Establishing a New Method to Evaluate the Recrystallization of Nanogram Quantities of Paracetamol Printed As a Microarray Using Inkjet Printing
CRYSTAL GROWTH & DESIGN(2019)
Najran Univ
Abstract
In pharmaceutical preformulation it is important to be able to screen a drug compound for possible solid forms (amorphous, crystal, polymorphs, salts, etc.) prior to scale-up of manufacture for formulation, and as this screening is undertaken prior to scale-up, there is often only a small amount of drug material available. Minimizing the amount of sample required for these solid form investigations is therefore of paramount importance. Typical industrial work-flows require hundreds of milligrams of compound, while a small number of research papers have suggested that new approaches based on conventional inkjet printing may allow only a few milligrams to be used, but even these small quantities of the sample may not be available in early stage drug development. Herein we report an approach based on picoliter inkjet printing. Employing paracetamol as a model compound, we illustrate how a basic solid-form screen may be run using only nanograms of material (around 6 orders of magnitude less material than used in previously reported approaches).
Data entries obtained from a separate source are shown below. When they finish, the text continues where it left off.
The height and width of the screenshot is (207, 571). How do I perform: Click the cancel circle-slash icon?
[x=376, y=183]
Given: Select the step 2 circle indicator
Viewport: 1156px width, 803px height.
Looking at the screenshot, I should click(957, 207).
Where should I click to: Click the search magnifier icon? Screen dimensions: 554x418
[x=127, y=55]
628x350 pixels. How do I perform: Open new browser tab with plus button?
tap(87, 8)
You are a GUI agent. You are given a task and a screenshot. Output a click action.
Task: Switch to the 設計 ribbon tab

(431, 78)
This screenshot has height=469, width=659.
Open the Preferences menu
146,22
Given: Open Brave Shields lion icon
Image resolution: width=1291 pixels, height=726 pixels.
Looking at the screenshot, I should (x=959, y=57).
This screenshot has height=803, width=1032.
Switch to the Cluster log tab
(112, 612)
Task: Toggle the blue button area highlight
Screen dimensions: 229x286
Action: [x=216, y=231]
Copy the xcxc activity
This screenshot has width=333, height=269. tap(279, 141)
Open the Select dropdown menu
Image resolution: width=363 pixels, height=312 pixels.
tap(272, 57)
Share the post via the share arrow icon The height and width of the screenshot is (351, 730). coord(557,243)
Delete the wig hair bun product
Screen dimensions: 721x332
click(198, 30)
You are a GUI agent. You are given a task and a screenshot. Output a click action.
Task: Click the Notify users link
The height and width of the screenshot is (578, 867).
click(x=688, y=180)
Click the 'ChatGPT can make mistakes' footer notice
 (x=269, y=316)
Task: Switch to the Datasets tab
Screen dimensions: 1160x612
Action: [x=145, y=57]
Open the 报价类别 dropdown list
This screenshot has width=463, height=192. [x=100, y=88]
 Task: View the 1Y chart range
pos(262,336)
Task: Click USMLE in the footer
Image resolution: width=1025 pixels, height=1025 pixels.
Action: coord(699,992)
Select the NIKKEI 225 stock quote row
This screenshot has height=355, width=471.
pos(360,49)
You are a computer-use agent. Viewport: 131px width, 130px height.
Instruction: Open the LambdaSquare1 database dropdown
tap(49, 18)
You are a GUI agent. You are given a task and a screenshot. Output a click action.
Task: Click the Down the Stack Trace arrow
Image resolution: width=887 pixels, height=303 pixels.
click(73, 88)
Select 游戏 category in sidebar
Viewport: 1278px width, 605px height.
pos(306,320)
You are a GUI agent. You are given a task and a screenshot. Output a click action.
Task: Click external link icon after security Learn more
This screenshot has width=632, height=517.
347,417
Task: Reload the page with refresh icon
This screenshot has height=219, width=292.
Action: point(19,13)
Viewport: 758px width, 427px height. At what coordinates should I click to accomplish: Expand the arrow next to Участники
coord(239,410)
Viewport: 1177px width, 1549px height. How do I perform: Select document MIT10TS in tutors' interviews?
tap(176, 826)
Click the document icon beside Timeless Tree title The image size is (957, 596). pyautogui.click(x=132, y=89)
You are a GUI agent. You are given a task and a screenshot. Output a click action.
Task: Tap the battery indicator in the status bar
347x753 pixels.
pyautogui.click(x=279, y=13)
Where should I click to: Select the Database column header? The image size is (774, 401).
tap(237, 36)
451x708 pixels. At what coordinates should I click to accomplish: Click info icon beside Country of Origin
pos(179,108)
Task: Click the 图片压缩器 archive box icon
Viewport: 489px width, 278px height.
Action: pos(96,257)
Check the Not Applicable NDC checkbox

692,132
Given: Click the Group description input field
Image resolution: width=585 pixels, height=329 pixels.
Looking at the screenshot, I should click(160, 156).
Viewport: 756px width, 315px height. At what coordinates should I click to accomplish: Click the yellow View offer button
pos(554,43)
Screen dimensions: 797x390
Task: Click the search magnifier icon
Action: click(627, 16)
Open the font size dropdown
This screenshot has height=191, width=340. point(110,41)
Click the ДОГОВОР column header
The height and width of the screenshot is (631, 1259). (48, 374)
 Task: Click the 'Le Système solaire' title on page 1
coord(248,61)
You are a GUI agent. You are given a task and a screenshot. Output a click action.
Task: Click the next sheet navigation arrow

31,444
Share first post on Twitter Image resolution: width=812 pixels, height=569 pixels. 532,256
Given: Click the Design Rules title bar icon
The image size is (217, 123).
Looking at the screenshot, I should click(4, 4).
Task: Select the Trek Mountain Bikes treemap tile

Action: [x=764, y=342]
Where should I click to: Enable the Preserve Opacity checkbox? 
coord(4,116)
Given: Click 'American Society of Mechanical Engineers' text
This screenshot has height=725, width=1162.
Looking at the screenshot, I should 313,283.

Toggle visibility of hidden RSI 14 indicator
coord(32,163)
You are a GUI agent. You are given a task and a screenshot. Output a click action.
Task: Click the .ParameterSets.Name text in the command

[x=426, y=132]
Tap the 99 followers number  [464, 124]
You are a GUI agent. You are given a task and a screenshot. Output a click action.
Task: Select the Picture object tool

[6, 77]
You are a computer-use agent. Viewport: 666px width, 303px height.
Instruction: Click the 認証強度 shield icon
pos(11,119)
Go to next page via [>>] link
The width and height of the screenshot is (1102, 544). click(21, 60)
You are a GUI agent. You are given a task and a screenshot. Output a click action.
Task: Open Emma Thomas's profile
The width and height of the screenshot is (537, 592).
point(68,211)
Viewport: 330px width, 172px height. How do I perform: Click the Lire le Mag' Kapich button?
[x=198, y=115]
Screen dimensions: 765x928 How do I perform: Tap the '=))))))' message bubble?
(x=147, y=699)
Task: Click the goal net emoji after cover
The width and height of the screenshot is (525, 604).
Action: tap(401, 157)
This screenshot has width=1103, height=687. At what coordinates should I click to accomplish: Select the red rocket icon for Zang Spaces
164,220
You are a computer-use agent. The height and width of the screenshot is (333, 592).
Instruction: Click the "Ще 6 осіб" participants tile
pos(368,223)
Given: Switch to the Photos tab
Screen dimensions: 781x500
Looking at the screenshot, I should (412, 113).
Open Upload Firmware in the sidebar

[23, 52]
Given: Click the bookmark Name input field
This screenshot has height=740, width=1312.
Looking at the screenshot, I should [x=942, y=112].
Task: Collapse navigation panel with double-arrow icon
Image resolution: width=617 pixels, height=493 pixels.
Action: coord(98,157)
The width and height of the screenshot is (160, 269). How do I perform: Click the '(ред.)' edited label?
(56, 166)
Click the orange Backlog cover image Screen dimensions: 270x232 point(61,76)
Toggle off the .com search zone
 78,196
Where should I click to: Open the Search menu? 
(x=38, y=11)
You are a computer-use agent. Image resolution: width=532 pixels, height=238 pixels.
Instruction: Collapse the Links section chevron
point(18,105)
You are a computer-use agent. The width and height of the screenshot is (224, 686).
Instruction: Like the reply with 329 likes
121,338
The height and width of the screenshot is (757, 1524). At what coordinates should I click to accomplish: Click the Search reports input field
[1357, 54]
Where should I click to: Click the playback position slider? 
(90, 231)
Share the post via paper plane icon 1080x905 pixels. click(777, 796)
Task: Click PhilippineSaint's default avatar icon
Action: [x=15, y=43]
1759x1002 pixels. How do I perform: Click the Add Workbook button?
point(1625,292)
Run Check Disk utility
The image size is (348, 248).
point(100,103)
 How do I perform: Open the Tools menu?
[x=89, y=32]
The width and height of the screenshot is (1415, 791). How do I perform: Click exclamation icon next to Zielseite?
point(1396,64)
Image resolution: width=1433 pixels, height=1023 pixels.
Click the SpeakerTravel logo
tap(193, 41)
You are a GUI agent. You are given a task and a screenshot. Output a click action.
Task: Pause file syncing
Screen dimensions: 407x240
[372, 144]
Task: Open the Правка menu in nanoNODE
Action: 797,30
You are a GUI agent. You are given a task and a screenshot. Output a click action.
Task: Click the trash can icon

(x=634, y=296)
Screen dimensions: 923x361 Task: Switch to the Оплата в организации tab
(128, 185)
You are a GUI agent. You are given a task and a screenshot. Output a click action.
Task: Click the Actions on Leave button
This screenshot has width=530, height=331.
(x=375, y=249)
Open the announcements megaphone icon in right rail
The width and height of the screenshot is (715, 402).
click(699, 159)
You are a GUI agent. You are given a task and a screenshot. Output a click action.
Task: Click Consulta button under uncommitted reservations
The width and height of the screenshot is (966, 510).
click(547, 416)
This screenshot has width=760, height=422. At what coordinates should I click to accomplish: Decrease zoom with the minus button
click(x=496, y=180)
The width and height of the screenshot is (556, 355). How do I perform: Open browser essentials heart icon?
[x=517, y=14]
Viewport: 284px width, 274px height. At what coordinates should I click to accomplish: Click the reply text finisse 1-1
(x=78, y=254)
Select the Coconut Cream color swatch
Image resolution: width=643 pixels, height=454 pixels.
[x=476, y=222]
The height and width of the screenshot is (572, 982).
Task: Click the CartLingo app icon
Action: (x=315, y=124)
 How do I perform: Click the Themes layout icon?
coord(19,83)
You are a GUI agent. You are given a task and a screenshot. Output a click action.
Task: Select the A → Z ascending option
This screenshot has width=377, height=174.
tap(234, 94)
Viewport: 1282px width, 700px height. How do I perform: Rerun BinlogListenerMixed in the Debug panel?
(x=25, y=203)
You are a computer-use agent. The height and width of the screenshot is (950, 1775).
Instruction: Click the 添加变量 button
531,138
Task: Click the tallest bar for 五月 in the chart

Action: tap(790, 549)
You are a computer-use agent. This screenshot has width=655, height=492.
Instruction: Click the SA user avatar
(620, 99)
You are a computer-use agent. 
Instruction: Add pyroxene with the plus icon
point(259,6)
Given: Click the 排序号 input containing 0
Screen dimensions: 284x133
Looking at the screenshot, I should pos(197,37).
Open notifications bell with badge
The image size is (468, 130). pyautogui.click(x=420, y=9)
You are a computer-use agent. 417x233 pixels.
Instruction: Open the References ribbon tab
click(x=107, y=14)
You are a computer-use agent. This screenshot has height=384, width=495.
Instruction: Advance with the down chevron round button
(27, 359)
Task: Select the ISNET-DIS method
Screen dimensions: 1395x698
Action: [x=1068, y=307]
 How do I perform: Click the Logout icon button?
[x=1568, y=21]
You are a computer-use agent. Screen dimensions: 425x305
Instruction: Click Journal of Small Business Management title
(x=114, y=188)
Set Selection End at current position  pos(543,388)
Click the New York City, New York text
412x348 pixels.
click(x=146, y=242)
For the first time, we were able to monitor the recrystallization of nanogram amorphous paracetamol to metastable crystalline forms II and III. Cross-polarized microscopy and Raman spectroscopy were employed to monitor the recrystallization of the paracetamol microarray. We suggest that further development of this concept may allow preformulation to occur far earlier in drug development than is currently the case, and also a more extensive parameter space to be explored using this new approach in a microarray format.